> Work instructions
For the entries below, repeat exactly each line starting with the one that contains "Click the LM 4350lm value" and going on through the one that contains "Task: Open Invoices in the sidebar", and no others.

[Stored data]
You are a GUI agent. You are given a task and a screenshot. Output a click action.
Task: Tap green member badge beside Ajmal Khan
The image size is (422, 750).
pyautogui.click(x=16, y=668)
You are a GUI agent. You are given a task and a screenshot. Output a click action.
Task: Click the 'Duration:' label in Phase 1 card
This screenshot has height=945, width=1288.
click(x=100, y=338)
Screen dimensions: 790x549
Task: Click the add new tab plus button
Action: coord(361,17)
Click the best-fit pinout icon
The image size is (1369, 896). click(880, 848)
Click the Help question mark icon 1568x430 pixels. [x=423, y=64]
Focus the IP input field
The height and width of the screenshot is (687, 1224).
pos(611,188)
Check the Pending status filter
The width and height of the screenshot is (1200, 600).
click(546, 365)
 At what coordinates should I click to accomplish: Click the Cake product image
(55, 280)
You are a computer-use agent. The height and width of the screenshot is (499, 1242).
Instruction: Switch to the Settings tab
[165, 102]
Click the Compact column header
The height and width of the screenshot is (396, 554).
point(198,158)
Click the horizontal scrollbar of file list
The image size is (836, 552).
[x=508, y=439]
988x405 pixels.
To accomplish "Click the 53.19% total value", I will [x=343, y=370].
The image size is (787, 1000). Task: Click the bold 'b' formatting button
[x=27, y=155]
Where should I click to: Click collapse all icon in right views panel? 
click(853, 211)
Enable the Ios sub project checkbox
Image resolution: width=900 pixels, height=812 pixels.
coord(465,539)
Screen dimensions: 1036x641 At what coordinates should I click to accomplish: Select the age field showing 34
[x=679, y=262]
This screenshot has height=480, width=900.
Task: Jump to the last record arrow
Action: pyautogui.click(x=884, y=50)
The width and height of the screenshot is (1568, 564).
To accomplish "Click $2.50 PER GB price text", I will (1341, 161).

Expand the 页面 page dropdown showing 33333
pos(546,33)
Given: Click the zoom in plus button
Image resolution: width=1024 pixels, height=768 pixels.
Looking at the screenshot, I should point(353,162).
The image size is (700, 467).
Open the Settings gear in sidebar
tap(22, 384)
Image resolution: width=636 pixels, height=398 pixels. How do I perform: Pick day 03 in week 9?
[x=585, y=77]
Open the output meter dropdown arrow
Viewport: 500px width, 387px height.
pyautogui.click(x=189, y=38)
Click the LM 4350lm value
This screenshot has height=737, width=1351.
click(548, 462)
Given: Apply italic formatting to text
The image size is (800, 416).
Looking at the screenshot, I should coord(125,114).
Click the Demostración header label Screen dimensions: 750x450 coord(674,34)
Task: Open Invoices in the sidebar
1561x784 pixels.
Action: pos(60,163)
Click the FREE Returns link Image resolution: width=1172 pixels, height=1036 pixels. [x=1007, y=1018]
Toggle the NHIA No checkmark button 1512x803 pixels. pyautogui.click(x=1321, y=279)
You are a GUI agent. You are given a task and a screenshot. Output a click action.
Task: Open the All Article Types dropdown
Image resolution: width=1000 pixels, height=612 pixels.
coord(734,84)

> Expected answer
Click the LM 4350lm value
This screenshot has height=737, width=1351.
click(548, 462)
Given: Apply italic formatting to text
The image size is (800, 416).
Looking at the screenshot, I should coord(125,114).
Click the Demostración header label Screen dimensions: 750x450 coord(674,34)
Task: Open Invoices in the sidebar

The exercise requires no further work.